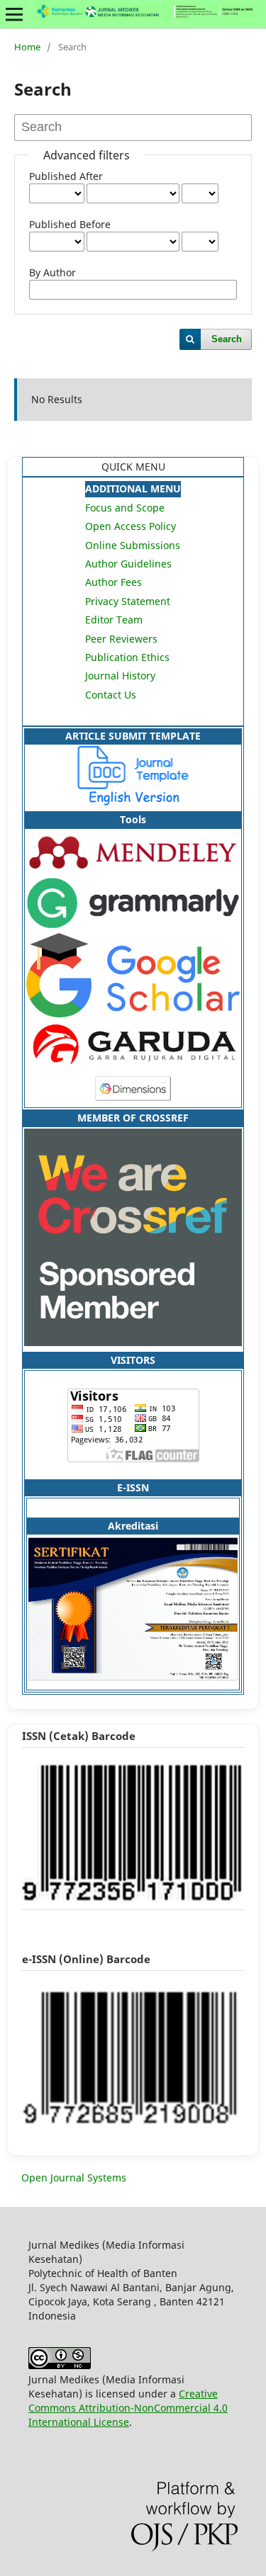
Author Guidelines (128, 563)
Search (226, 339)
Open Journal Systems (73, 2177)
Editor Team (114, 619)
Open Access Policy (130, 526)
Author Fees (113, 582)
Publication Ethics (127, 657)
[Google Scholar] (133, 1013)
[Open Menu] (14, 14)
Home (27, 46)
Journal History (120, 675)
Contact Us (110, 694)
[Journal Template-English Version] (133, 801)
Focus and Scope (125, 507)
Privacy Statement (127, 601)
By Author (52, 272)
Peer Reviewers (121, 638)
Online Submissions (132, 545)
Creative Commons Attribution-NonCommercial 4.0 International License (128, 2408)
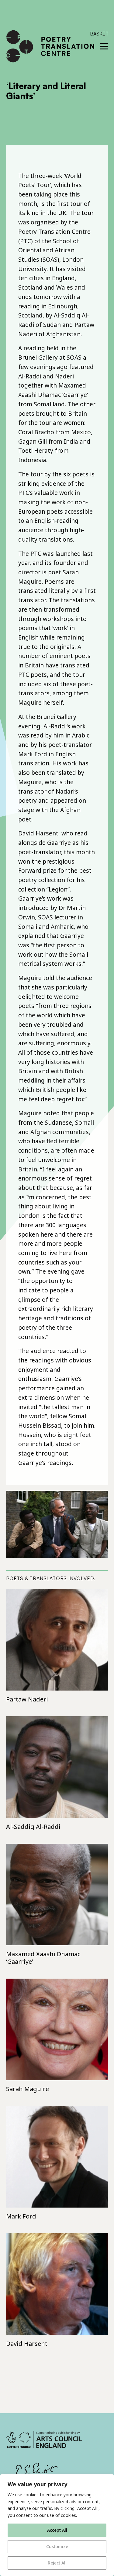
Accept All (57, 2530)
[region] (57, 2525)
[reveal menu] (104, 46)
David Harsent (26, 2343)
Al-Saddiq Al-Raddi (33, 1826)
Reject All (57, 2563)
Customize (57, 2546)
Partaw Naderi (27, 1699)
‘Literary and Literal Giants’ (46, 91)
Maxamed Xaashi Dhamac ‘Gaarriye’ (43, 1958)
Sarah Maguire (27, 2089)
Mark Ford (21, 2216)
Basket (99, 34)
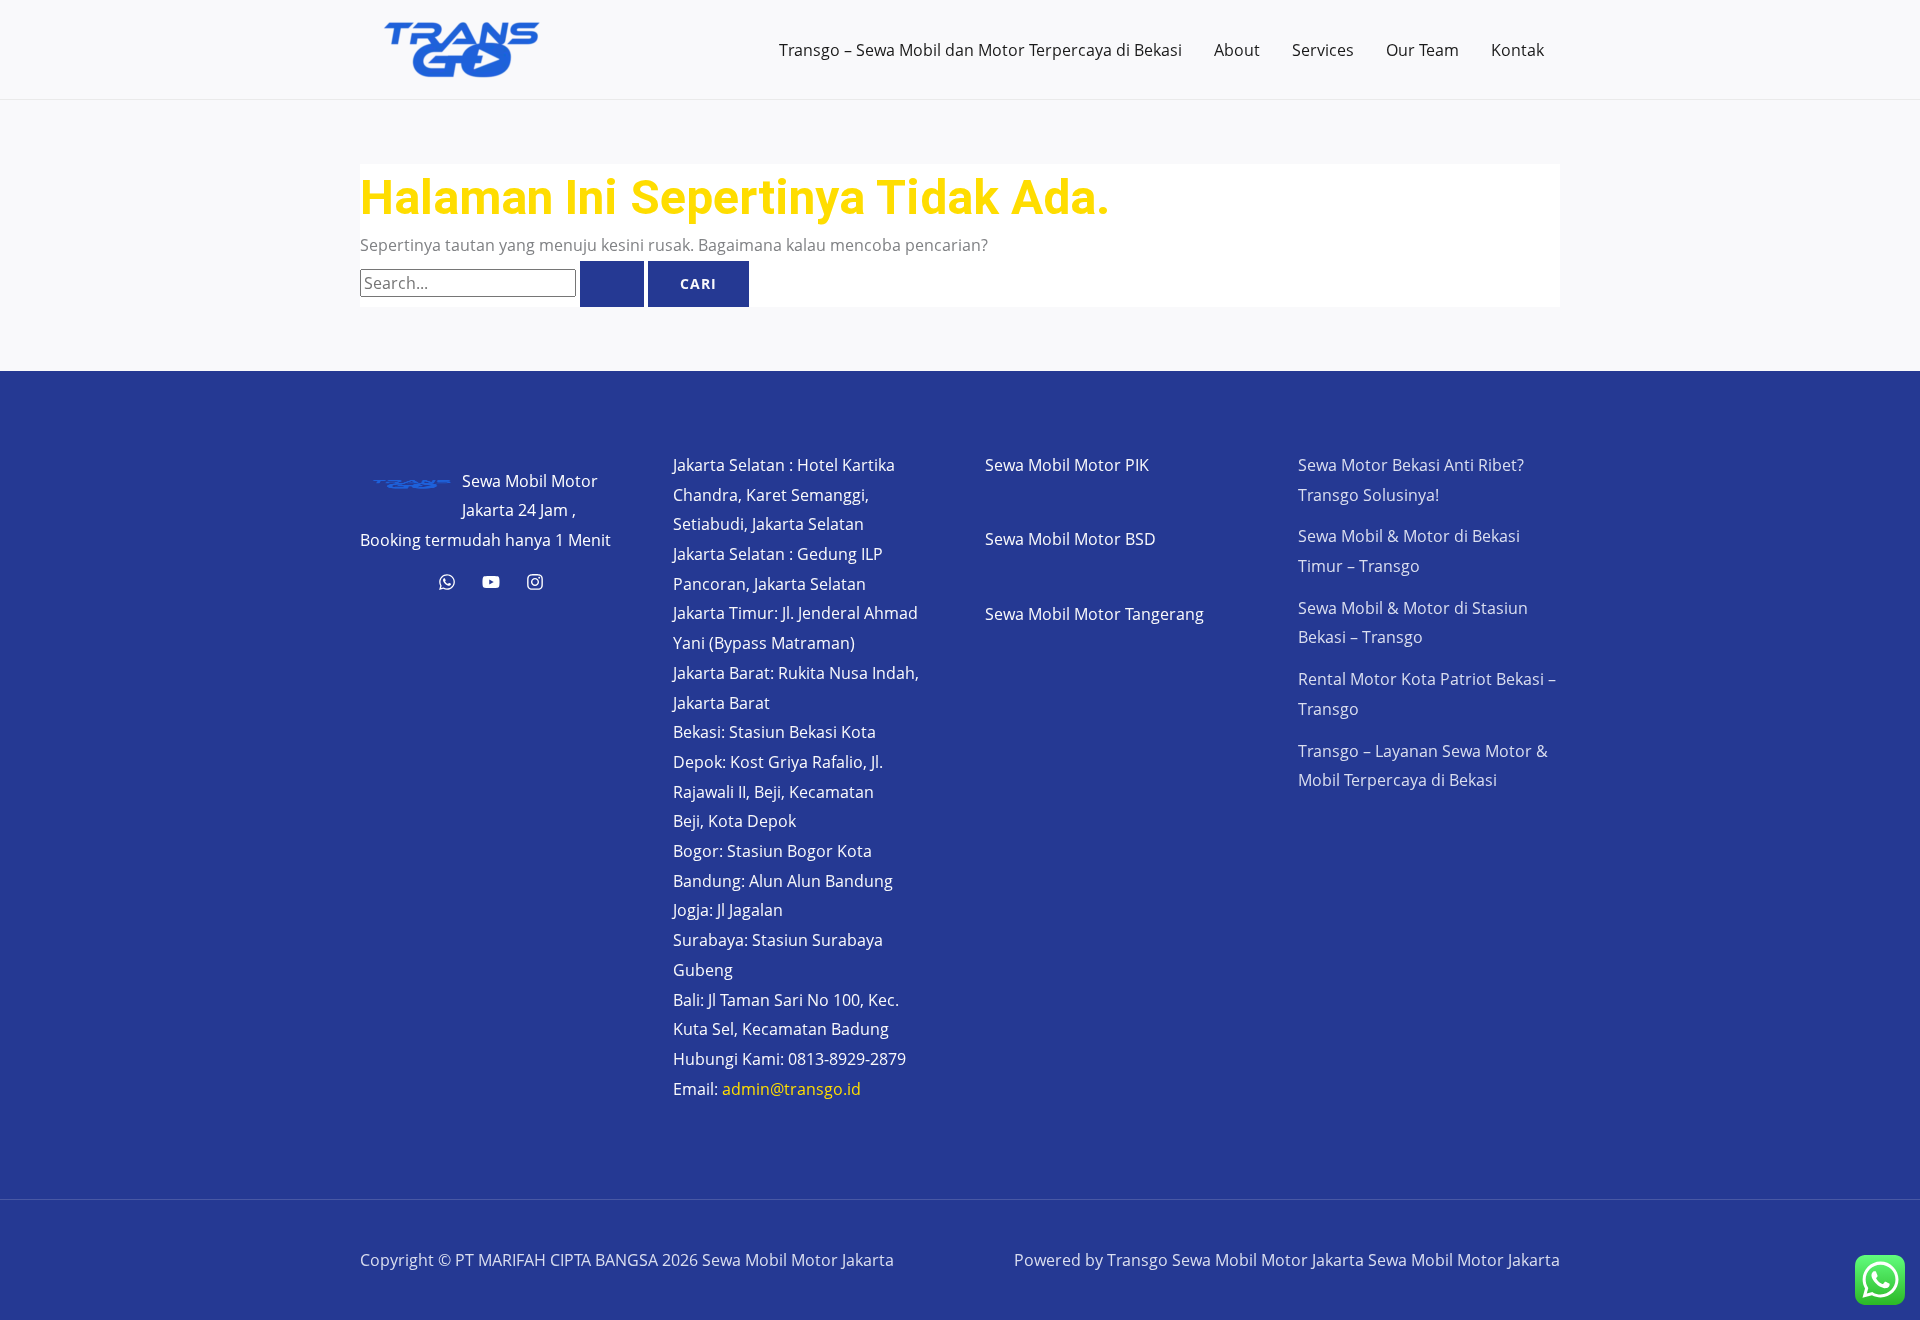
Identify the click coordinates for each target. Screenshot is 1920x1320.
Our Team (1422, 50)
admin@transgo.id (791, 1089)
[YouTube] (491, 582)
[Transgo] (535, 582)
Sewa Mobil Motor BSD (1070, 539)
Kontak (1517, 50)
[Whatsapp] (447, 582)
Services (1323, 50)
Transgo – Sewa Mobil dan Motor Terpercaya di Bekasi (980, 50)
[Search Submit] (612, 284)
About (1237, 50)
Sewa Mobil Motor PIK (1067, 465)
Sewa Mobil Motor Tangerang (1094, 614)
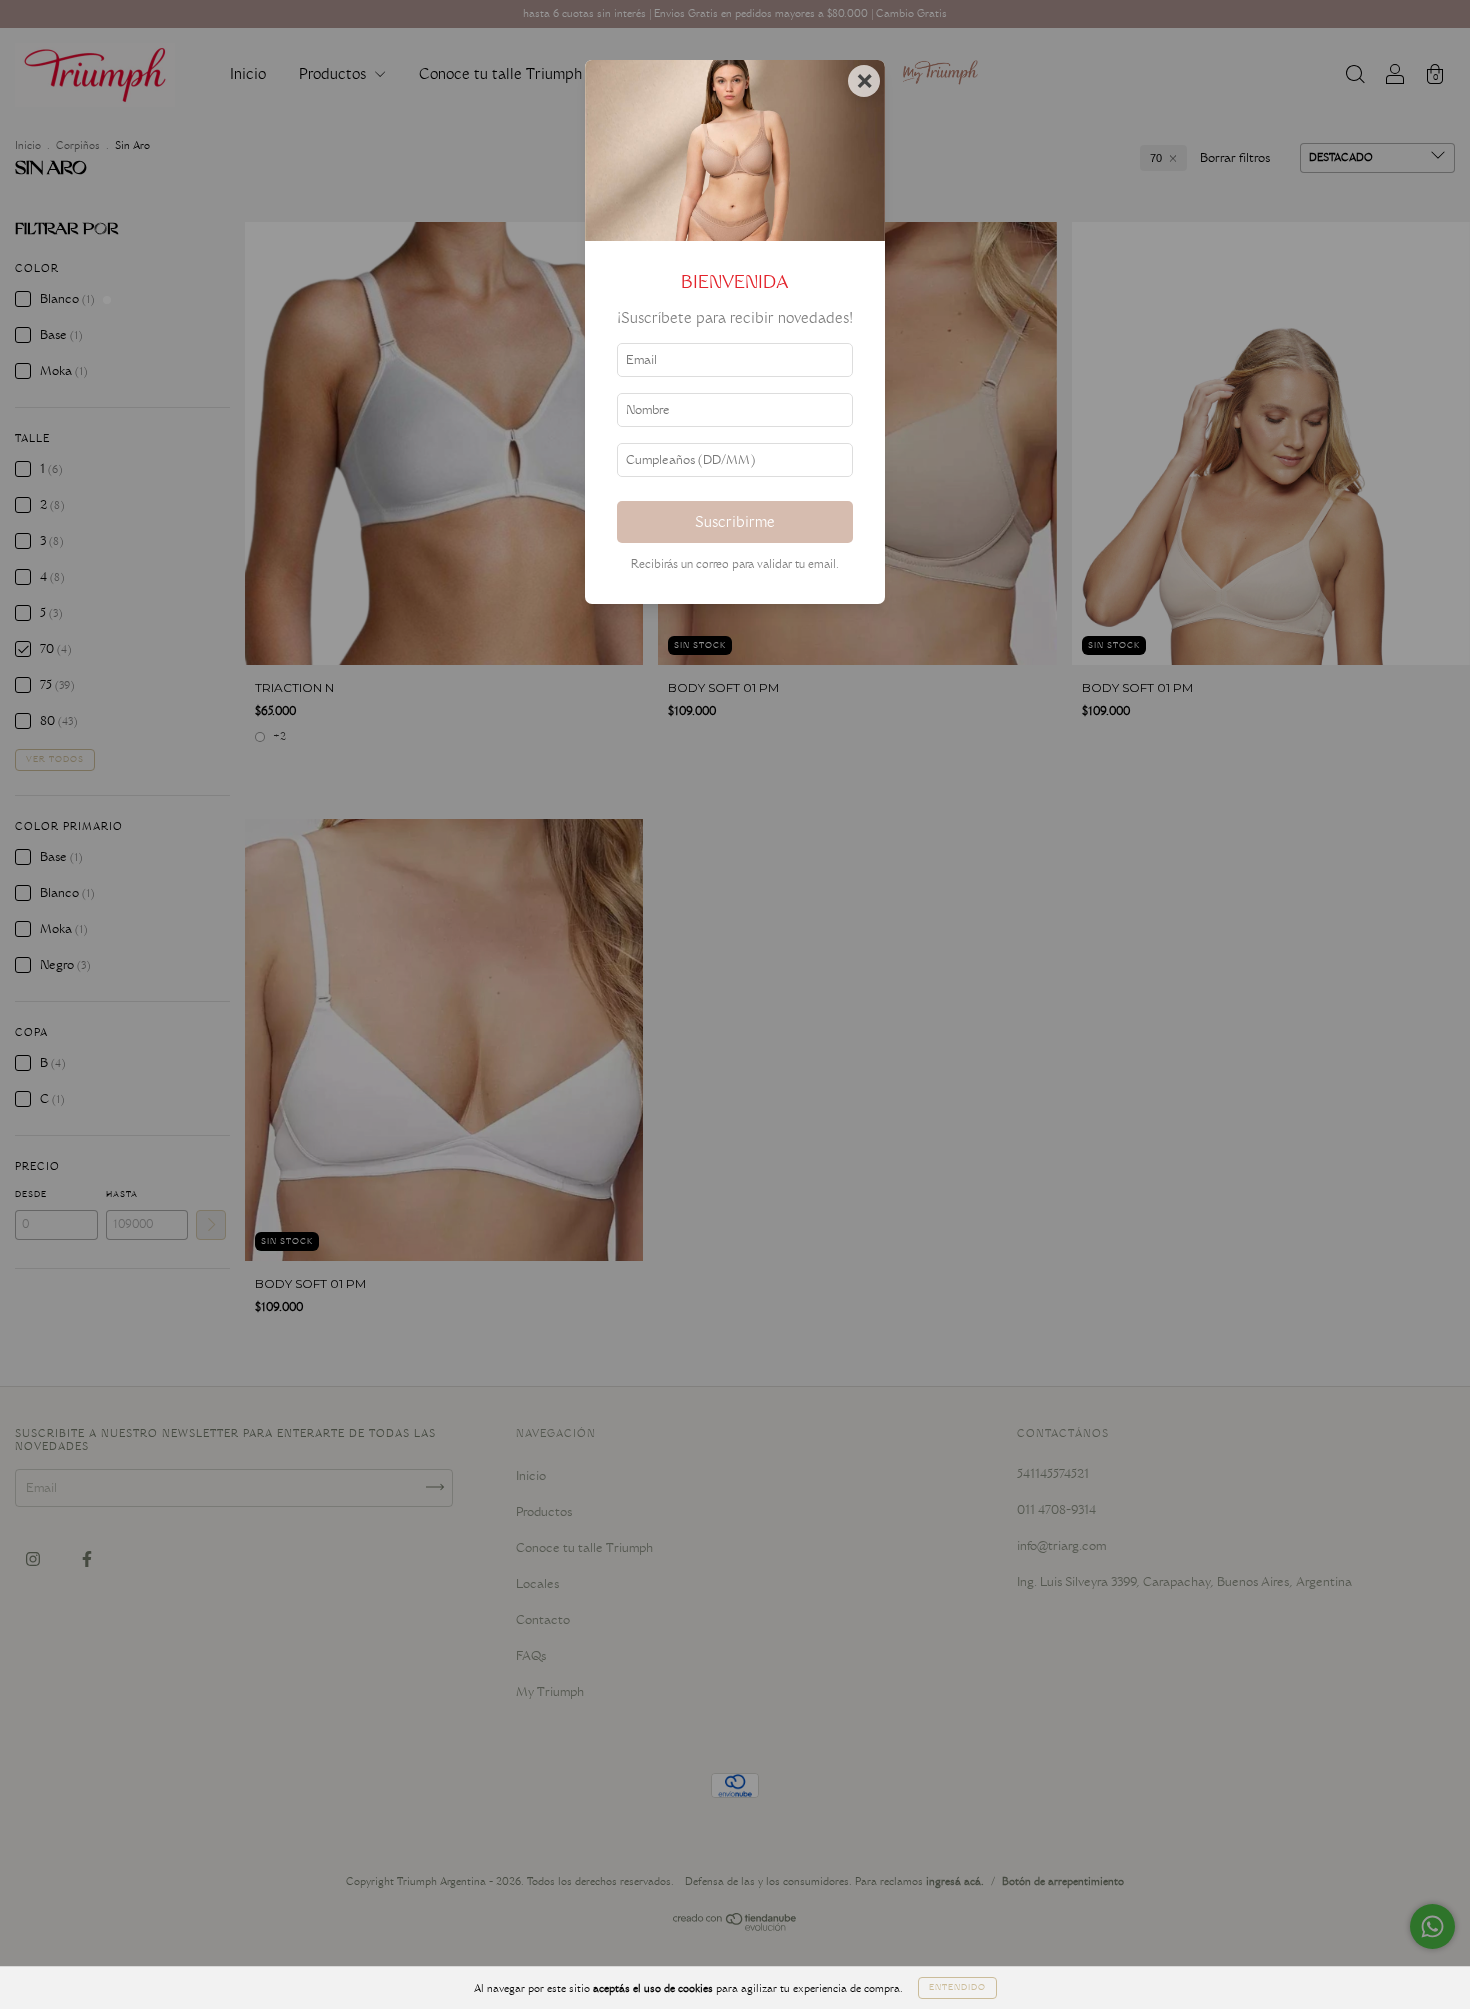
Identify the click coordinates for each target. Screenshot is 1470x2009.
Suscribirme (735, 522)
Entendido (957, 1987)
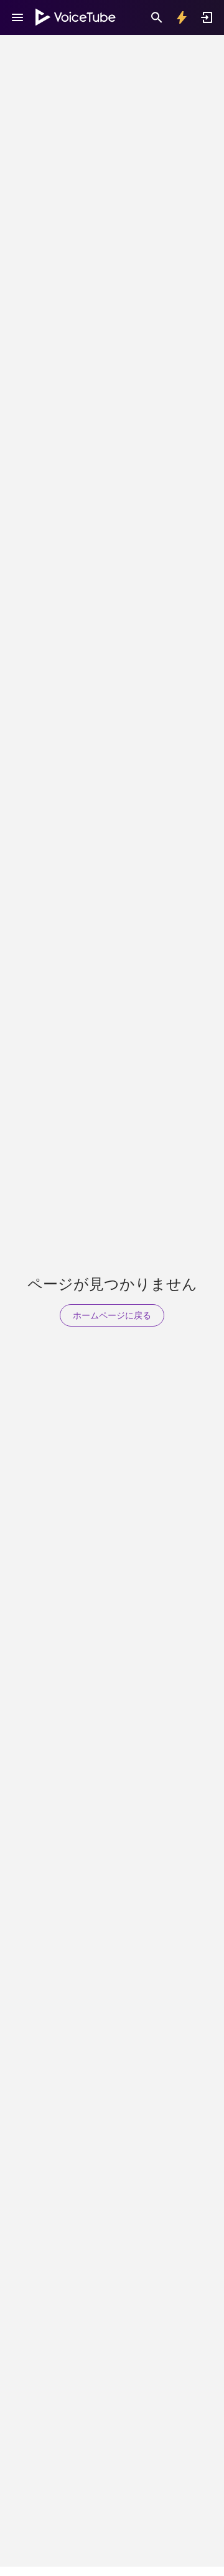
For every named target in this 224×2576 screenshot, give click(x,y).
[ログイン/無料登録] (206, 17)
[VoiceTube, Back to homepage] (76, 17)
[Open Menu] (17, 17)
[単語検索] (156, 17)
= = = = =
**Task description:** Because the copy must hold no pictures, return only the lines that run from the line containing "Mark Ford (21, 2216)" to the end of the data above, each exactly as it stands.

**Task output:**
Mark Ford (21, 2216)
Basket (99, 34)
Identify the click coordinates for each target. Screenshot is 1920x1320.
Our Team (1422, 50)
admin@transgo.id (791, 1089)
[YouTube] (491, 582)
[Transgo] (535, 582)
Sewa Mobil Motor BSD (1070, 539)
Kontak (1517, 50)
[Whatsapp] (447, 582)
Services (1323, 50)
Transgo – Sewa Mobil dan Motor Terpercaya di Bekasi (980, 50)
[Search Submit] (612, 284)
About (1237, 50)
Sewa Mobil Motor PIK (1067, 465)
Sewa Mobil Motor Tangerang (1094, 614)
Identify the click coordinates for each target. Screenshot is 1470x2009.
Suscribirme (735, 522)
Entendido (957, 1987)
For every named target in this 224×2576 screenshot, give click(x,y).
[ログイン/無料登録] (206, 17)
[VoiceTube, Back to homepage] (76, 17)
[Open Menu] (17, 17)
[単語検索] (156, 17)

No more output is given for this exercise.